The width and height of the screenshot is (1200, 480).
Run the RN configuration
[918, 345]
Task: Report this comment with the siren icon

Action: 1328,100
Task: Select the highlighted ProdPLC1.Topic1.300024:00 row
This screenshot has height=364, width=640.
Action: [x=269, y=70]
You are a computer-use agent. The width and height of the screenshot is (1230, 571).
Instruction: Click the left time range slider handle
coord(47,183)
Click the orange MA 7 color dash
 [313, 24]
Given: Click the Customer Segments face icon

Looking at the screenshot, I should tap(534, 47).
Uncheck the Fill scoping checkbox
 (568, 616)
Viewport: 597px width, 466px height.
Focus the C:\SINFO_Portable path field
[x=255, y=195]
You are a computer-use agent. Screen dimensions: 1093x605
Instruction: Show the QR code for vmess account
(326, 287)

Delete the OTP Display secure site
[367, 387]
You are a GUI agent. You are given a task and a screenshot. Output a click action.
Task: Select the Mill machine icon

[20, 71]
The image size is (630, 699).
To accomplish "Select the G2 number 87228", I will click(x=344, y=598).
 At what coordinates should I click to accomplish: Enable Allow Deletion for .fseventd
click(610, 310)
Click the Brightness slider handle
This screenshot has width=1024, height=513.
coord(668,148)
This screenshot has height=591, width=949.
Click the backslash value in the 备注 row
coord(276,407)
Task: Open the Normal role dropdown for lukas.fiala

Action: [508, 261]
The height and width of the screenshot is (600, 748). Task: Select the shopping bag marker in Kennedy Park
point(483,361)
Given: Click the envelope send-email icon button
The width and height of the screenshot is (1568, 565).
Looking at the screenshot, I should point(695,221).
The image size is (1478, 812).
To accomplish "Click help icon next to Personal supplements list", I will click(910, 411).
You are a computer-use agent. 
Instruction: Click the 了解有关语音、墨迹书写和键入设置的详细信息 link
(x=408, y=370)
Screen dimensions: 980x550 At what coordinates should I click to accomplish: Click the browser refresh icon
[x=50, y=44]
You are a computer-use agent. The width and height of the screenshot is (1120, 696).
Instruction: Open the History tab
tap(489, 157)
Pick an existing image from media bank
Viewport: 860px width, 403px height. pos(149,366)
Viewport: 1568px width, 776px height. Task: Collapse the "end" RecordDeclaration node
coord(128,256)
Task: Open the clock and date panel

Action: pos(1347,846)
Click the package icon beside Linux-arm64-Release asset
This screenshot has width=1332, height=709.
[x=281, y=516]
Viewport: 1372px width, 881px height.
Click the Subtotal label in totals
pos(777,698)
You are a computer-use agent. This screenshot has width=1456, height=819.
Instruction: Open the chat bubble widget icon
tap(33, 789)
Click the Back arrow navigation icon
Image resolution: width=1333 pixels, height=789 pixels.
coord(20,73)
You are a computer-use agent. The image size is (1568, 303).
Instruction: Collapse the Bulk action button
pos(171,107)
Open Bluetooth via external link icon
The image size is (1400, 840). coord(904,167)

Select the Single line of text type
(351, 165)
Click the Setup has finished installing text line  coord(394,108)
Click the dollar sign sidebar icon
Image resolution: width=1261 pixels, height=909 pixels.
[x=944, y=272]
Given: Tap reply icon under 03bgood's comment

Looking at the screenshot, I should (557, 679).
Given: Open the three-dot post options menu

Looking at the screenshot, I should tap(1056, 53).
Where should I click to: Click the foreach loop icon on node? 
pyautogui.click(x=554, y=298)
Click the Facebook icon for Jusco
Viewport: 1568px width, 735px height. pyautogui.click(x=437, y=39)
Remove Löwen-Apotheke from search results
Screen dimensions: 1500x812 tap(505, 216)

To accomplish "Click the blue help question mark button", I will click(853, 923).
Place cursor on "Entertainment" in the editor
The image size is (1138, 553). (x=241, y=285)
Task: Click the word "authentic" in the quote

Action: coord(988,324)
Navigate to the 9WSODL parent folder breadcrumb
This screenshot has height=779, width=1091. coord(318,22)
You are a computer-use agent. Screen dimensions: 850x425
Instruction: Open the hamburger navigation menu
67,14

TASK PROMPT. Transcribe all of the material without omitting a line.

ANSWER TO THIS EXERCISE.
The width and height of the screenshot is (1200, 480).
Run the RN configuration
[918, 345]
Task: Report this comment with the siren icon

Action: 1328,100
Task: Select the highlighted ProdPLC1.Topic1.300024:00 row
This screenshot has height=364, width=640.
Action: [x=269, y=70]
You are a computer-use agent. The width and height of the screenshot is (1230, 571).
Instruction: Click the left time range slider handle
coord(47,183)
Click the orange MA 7 color dash
 [313, 24]
Given: Click the Customer Segments face icon

Looking at the screenshot, I should tap(534, 47).
Uncheck the Fill scoping checkbox
 (568, 616)
Viewport: 597px width, 466px height.
Focus the C:\SINFO_Portable path field
[x=255, y=195]
You are a computer-use agent. Screen dimensions: 1093x605
Instruction: Show the QR code for vmess account
(326, 287)

Delete the OTP Display secure site
[367, 387]
You are a GUI agent. You are given a task and a screenshot. Output a click action.
Task: Select the Mill machine icon

[20, 71]
The image size is (630, 699).
To accomplish "Select the G2 number 87228", I will click(x=344, y=598).
 At what coordinates should I click to accomplish: Enable Allow Deletion for .fseventd
click(610, 310)
Click the Brightness slider handle
This screenshot has width=1024, height=513.
coord(668,148)
This screenshot has height=591, width=949.
Click the backslash value in the 备注 row
coord(276,407)
Task: Open the Normal role dropdown for lukas.fiala

Action: [508, 261]
The height and width of the screenshot is (600, 748). Task: Select the shopping bag marker in Kennedy Park
point(483,361)
Given: Click the envelope send-email icon button
The width and height of the screenshot is (1568, 565).
Looking at the screenshot, I should point(695,221).
The image size is (1478, 812).
To accomplish "Click help icon next to Personal supplements list", I will click(910, 411).
You are a computer-use agent. 
Instruction: Click the 了解有关语音、墨迹书写和键入设置的详细信息 link
(x=408, y=370)
Screen dimensions: 980x550 At what coordinates should I click to accomplish: Click the browser refresh icon
[x=50, y=44]
You are a computer-use agent. The width and height of the screenshot is (1120, 696).
Instruction: Open the History tab
tap(489, 157)
Pick an existing image from media bank
Viewport: 860px width, 403px height. pos(149,366)
Viewport: 1568px width, 776px height. Task: Collapse the "end" RecordDeclaration node
coord(128,256)
Task: Open the clock and date panel

Action: pos(1347,846)
Click the package icon beside Linux-arm64-Release asset
This screenshot has width=1332, height=709.
[x=281, y=516]
Viewport: 1372px width, 881px height.
Click the Subtotal label in totals
pos(777,698)
You are a computer-use agent. This screenshot has width=1456, height=819.
Instruction: Open the chat bubble widget icon
tap(33, 789)
Click the Back arrow navigation icon
Image resolution: width=1333 pixels, height=789 pixels.
coord(20,73)
You are a computer-use agent. The image size is (1568, 303).
Instruction: Collapse the Bulk action button
pos(171,107)
Open Bluetooth via external link icon
The image size is (1400, 840). coord(904,167)

Select the Single line of text type
(351, 165)
Click the Setup has finished installing text line  coord(394,108)
Click the dollar sign sidebar icon
Image resolution: width=1261 pixels, height=909 pixels.
[x=944, y=272]
Given: Tap reply icon under 03bgood's comment

Looking at the screenshot, I should (557, 679).
Given: Open the three-dot post options menu

Looking at the screenshot, I should tap(1056, 53).
Where should I click to: Click the foreach loop icon on node? 
pyautogui.click(x=554, y=298)
Click the Facebook icon for Jusco
Viewport: 1568px width, 735px height. pyautogui.click(x=437, y=39)
Remove Löwen-Apotheke from search results
Screen dimensions: 1500x812 tap(505, 216)

To accomplish "Click the blue help question mark button", I will click(853, 923).
Place cursor on "Entertainment" in the editor
The image size is (1138, 553). (x=241, y=285)
Task: Click the word "authentic" in the quote

Action: coord(988,324)
Navigate to the 9WSODL parent folder breadcrumb
This screenshot has height=779, width=1091. coord(318,22)
You are a computer-use agent. Screen dimensions: 850x425
Instruction: Open the hamburger navigation menu
67,14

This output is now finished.